I place my finger against my mouth and shush, “Shh,” with a giggle.

We enter the attic, and he comments, “You’re an obnoxious drunk.”

“Well, you’re obnoxious sober.”

He crosses the living room to his bed, with me still flung over his shoulder, and flips me onto the mattress. I bounce a couple times and then settle, drunkenly laughing and snorting. Grabbing my feet, he removes my shoes with a tiny smirk, chucking them on the floor, and then yanks off my jeans.

I clumsily prop myself up on my elbows.

“Are you going to take advantage of my drunkenness?”

“Even though I find you hard to resist,” he shifts my legs over, straightening me out, and tosses the covers over me, “I’ll take a raincheck.”

I reach up, latch my arms around his neck, and yank him down to me, his lips almost making contact with mine.

“Evie, no.” He removes my arms and holds them down at my sides. “I don’t want to do this right now.” He rises up. “You should sleep.”

He ambles into the kitchen.

“I’m not sleepy right now.”

“Suit yourself.” He takes a glass out of the cupboard, fills it with tap water, and brings it back with his hand extended out for me to take it. “Drink this. Your head will thank me in the morning.”

I push it away.

“I’m not thirsty.”

“Of course you aren’t,” he sighs. “You don’t want to sleep. You don’t want to drink water. What do you want?” I open my mouth to answer when he clarifies, “And no sex. We already took that off the menu.”

“I wasn’t going to say sex.” I pop up onto my knees, poking him in the chest. “I don’t beg.”

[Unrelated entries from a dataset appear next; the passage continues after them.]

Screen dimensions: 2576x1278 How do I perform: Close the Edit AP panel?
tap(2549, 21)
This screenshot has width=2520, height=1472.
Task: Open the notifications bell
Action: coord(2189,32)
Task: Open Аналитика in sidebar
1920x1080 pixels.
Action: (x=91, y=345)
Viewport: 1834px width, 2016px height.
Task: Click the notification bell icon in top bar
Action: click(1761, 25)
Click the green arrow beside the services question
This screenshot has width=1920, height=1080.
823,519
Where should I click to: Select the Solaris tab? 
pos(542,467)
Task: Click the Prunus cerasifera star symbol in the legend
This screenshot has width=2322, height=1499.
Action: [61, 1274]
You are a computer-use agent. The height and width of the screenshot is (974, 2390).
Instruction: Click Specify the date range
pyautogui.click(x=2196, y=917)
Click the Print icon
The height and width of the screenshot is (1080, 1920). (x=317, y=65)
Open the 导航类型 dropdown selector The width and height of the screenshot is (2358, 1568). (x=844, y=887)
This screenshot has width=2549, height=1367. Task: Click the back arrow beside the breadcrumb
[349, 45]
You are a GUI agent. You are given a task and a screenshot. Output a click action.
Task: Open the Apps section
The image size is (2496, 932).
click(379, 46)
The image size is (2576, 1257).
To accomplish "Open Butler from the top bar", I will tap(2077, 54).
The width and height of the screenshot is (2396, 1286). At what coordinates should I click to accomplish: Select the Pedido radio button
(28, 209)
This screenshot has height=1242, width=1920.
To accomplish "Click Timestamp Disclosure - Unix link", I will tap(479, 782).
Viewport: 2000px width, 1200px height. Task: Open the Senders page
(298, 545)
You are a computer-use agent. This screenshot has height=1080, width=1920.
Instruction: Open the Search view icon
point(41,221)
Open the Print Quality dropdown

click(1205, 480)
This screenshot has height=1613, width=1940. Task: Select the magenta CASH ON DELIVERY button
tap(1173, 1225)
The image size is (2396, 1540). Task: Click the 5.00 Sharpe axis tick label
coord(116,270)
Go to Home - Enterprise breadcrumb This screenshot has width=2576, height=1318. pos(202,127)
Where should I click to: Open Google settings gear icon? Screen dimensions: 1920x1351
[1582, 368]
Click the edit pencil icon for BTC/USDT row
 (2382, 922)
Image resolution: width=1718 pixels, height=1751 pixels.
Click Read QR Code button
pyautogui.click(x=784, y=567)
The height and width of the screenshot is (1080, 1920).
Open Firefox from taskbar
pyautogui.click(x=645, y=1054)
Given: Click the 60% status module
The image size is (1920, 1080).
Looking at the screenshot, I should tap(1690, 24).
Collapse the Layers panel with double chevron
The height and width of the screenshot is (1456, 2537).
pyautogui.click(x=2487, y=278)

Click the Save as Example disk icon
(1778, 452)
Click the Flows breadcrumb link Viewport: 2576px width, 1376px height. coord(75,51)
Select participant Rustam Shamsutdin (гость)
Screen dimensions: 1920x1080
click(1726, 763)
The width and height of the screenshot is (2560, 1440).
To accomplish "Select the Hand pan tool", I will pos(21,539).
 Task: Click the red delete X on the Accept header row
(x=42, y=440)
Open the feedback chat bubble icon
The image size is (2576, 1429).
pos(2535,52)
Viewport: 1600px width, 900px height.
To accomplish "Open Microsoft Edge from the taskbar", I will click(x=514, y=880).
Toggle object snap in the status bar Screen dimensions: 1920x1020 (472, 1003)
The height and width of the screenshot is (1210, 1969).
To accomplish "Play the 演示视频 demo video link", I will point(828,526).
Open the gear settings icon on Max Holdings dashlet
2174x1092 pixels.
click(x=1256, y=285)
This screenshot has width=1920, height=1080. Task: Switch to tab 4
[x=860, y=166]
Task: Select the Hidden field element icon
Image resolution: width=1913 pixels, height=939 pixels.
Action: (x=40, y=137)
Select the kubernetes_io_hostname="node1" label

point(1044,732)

“Alright, drunky, then what?”

I jump off the bed to locate the iPod and speakers I used when I painted and my mom never removed from the attic. I locate them in an odd drawer, push random, and turn up the volume.

I bob and sway at first.

“You dance much?” he asks.

“Not in front of people,” I admit.

I start to shake and move, bouncing around and whipping my hair about. I dance like no one’s watching. I’m too drunk and this song is too good to care either way. I just dance.

“Oh, nice. Pulling out your big moves there. Is that the robot?”

I don’t care what snide, witty, adorable comments he makes right now. I’m feeling the groove. I’m bustin’ a move. I’m—I’m gonna ralph.

The room teeters as if we’re on a boat during a storm. Nausea washes over me, a burning lump riding the wave from my stomach to my chest.

“Aw, dance yourself out, did ya?” he asks with a condescending tone.

I bolt toward the bed, motioning my hand toward the wastebasket beside it.

“I’m gonna be sick,” I tell him.

“Now?”

“No,” it rises in my throat, causing me to choke on my words, “tomorr—”

Making it with no time to spare, he holds it below my hanging head. I vomit, my body heaving with each acidic surge up my throat. As I physically reject the toxin invading my system, the pressure between my temples builds until I whimper in agony. It refuses to stop.

Once I’ve expelled my organs, I topple back onto the bed with a thankful groan. “I’m ready to sleep now.”

 

 

At some point before sunrise, I get out of bed, mouth dry, and stagger into his kitchen with dragging footsteps. Holt’s there, sitting on the counter and drinking a glass of water.

I shuffle over to him, eyes heavy. I stand between his legs and mutter, “Water.”

He tilts the rim of the glass to my lips, the H2O seeps down my dehydrated throat until it’s gone. Drops trickled out of my mouth and over my chin. I lean into him and wipe with lethargic strokes on the front of his shirt.

“Better?” he asks.

My heavy eyes drag up to his face, and I nod lazily.

“Ready to go back to bed?”

“Yes.”

He locks his arms around me, mine cling loosely to his neck, and lifts me up, so my head rests on his shoulder. My legs hug his waist. He takes me back to bed, lying us down in the cool sheets, interlocked.

 

 

Waking with a massive hangover is a rotten way to start the day. My vision wanders in and out, the ceiling repeatedly distorting and refocusing before eventually fixing. My mouth feels like I chewed on a big wad of cotton and tastes closer to ass than I’d prefer.